The dihedral synchro-helix actuation door system is a type of door with a hinge mechanism which allows the doors to rotate 90° by sweeping outwards and upwards at the hinge. It was designed and developed by Christian von Koenigsegg on behalf of high-performance sports cars manufacturer Koenigsegg Automotive AB. It was conceived as revolutionary when it made its debut on the CC prototype (1994–2000). The first production car to be fitted with these doors was the Koenigsegg CC8S (2002–2003). The door's primary intention was to open high enough to avoid most curbs, but low enough to avoid garage ceilings. It also minimizes the space taken at the side of the car while opening the door, which makes it easier to open the doors while being parked in tight spaces with other parked cars at the sides. The Koenigsegg Regera was the first car to be equipped with Autoskin, a feature which allowed this mechanism to be completely motorized by making the door sweep automatically by pressing a button. These doors are found on all Koenigsegg cars and 2 concept cars by separate brands, including:
- Koenigsegg Agera
- Koenigsegg Agera Final
- Koenigsegg Agera R
- Koenigsegg Agera RS
- Koenigsegg CC
- Koenigsegg CC8S
- Koenigsegg CC850
- Koenigsegg CCR
- Koenigsegg CCX
- Koenigsegg CCXR
- Koenigsegg CCXR Trevita
- Koenigsegg Jesko
- Koenigsegg One:1
- Koenigsegg Regera
- Koenigsegg Gemera
- Mercedes-Benz F200
- Peugeot HR1

This door system isn't without its flaws.

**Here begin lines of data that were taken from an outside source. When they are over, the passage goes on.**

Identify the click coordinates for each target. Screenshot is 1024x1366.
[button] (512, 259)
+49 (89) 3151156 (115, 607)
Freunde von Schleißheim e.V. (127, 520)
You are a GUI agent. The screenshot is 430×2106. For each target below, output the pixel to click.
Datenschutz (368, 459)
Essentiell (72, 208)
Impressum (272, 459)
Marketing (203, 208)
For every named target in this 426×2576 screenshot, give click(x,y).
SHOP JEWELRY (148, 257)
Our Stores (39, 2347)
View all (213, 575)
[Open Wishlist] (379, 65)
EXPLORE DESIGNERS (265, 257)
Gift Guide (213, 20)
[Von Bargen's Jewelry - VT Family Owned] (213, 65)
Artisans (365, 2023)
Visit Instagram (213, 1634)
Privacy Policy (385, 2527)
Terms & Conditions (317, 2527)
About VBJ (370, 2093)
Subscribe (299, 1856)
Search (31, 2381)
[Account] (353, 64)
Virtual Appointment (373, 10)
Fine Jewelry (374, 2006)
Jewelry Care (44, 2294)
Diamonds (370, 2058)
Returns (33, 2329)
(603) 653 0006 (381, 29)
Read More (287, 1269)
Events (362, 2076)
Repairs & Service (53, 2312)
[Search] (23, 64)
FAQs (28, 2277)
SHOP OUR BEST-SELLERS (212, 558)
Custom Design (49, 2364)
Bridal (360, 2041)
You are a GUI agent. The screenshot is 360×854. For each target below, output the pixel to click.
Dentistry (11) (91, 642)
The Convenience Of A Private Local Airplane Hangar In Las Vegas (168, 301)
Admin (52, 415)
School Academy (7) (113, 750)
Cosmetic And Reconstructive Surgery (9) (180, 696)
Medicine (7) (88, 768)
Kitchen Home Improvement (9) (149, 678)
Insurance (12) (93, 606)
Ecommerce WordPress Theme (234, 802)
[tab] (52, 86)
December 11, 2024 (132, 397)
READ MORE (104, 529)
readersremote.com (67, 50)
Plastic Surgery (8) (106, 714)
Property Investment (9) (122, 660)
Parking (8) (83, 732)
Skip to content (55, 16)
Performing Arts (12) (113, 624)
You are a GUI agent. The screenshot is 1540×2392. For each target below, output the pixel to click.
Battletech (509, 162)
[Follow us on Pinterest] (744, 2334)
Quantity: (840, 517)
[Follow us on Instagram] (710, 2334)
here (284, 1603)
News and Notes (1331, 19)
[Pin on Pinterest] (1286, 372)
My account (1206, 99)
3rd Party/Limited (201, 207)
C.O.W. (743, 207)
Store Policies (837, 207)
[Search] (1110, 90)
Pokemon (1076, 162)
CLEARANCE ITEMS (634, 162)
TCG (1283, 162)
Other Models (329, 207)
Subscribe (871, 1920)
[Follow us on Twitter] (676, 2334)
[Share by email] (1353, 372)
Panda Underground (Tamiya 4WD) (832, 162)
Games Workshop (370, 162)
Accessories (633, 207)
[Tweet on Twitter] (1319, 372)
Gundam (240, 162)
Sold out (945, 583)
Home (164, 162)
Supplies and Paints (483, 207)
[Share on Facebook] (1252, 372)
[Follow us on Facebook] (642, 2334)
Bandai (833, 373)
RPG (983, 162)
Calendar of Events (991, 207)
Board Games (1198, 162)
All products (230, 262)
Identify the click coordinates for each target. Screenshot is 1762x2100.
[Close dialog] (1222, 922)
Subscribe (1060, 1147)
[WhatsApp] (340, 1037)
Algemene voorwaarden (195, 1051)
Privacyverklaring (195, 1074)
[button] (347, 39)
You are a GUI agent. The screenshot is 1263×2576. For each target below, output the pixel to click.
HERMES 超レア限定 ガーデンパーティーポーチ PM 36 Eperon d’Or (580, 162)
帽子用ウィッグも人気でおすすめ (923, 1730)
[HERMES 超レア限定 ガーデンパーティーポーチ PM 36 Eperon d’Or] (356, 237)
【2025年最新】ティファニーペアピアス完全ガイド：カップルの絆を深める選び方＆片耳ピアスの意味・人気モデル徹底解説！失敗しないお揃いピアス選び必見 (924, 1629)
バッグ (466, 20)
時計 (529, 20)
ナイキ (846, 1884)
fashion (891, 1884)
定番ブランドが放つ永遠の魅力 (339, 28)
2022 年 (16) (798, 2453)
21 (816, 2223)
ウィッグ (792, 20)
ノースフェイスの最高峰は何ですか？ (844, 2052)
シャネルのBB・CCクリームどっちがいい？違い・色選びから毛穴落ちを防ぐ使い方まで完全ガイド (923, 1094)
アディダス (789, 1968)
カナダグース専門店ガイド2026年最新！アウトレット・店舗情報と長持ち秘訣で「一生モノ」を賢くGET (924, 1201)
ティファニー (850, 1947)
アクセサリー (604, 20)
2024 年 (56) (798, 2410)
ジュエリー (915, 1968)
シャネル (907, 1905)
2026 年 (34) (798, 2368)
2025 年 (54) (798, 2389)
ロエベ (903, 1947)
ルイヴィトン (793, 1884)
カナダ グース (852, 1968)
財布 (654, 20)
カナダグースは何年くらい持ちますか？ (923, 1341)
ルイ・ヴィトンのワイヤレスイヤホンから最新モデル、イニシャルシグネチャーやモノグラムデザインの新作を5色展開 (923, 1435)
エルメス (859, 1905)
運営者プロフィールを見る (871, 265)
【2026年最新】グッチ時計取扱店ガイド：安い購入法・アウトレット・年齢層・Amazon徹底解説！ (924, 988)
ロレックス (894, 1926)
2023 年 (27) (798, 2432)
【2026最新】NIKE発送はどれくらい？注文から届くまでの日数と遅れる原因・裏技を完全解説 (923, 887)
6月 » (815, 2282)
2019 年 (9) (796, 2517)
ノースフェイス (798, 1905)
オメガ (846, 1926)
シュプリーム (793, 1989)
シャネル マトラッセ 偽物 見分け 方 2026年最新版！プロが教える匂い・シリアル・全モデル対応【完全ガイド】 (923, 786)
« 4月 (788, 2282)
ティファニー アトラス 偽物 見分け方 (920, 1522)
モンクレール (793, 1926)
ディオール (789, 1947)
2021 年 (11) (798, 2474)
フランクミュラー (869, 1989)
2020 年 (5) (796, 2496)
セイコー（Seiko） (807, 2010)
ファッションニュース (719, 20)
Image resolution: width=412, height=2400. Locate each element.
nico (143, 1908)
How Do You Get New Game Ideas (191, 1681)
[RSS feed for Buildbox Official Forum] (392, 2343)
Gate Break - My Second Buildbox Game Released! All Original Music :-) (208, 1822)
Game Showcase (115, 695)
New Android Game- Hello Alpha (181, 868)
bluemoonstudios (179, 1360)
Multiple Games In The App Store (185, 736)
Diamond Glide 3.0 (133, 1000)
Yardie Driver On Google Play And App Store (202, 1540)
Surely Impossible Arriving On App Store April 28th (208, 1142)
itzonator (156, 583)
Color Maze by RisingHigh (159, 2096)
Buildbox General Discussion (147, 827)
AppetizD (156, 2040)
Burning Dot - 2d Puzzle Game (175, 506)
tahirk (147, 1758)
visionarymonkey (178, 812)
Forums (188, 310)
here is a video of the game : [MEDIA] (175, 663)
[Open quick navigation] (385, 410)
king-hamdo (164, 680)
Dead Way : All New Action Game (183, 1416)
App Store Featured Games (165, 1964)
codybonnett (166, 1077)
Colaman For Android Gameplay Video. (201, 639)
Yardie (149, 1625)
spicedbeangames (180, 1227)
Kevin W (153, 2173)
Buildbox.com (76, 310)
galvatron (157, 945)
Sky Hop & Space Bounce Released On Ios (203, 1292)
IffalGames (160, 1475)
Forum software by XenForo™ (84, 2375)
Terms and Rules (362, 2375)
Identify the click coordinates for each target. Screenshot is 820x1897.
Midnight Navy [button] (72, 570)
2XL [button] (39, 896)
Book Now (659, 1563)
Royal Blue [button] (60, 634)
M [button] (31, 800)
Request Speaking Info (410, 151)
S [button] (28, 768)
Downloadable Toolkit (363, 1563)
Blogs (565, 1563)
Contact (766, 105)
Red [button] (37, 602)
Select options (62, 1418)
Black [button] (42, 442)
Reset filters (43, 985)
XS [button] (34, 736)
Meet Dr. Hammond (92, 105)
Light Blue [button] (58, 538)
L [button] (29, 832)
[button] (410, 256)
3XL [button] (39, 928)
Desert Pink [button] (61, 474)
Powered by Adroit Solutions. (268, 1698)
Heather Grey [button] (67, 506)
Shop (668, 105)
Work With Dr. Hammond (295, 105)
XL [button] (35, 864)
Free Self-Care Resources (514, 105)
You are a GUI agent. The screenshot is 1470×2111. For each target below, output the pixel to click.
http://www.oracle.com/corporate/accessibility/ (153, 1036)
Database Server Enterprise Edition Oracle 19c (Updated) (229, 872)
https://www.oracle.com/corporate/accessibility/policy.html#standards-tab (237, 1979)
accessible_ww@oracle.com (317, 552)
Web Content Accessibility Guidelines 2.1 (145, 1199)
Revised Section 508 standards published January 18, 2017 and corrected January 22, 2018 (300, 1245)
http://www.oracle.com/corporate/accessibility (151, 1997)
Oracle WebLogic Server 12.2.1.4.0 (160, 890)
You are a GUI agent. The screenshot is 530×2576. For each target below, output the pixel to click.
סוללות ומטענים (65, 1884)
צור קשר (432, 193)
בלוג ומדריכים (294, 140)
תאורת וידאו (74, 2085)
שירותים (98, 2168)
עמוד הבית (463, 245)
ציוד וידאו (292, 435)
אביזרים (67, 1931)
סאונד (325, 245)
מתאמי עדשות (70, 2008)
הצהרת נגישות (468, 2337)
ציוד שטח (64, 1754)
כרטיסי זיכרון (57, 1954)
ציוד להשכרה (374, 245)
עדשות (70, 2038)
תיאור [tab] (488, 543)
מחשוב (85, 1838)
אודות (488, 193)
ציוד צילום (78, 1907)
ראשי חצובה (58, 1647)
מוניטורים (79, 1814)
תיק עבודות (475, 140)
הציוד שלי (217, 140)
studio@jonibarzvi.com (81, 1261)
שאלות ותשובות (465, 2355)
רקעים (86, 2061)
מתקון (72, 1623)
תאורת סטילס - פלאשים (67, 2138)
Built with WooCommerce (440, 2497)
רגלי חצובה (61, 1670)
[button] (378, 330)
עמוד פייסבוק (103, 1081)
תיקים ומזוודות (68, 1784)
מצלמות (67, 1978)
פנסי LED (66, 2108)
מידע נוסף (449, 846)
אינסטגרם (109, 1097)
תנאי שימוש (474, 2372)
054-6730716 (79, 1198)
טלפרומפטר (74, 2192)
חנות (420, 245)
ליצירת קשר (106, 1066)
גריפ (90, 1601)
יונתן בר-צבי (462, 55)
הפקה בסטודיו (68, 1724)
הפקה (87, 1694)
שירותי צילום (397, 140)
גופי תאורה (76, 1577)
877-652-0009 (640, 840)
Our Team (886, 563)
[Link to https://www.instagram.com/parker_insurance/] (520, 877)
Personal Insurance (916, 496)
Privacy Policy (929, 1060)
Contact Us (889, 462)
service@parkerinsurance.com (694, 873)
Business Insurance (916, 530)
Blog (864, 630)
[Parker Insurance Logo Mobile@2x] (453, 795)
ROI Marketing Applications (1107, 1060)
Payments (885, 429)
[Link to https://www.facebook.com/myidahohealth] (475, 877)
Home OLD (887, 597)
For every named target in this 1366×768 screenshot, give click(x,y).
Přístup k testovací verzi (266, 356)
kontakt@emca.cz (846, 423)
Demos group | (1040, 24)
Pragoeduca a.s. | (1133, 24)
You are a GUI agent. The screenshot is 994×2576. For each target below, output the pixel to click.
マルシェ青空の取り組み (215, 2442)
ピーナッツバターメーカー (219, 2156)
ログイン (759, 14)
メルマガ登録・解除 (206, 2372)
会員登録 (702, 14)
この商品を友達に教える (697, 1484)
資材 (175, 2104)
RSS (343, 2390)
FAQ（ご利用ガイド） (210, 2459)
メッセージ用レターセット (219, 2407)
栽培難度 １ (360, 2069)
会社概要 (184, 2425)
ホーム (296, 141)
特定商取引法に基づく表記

When the door is opened while the battery is connected, the power window opens down a quarter of the way. This is because if the battery fails or is disconnected, and the door is opened, the window will not open. If the door and bonnet are open at the same time, this can cause a collision between the bonnet and the door window, which can damage the bonnet. As a preventive measure, all cars with these doors come with a warning label visible when the door is open:ATTENTION: Always avoid operating the bonnet and the doors at the same time when the battery is out/off. This is in order to avoid potential risk of collision resulting in scratches on the hood.The warning also has dimensions of interval between the car and other obstacle placed near it which is recommended to be followed. The dimensions mentioned are a distance of 40 cm of gap towards the sides of the car and 10 cm of gap between the door at its open position to avoid any curbs present.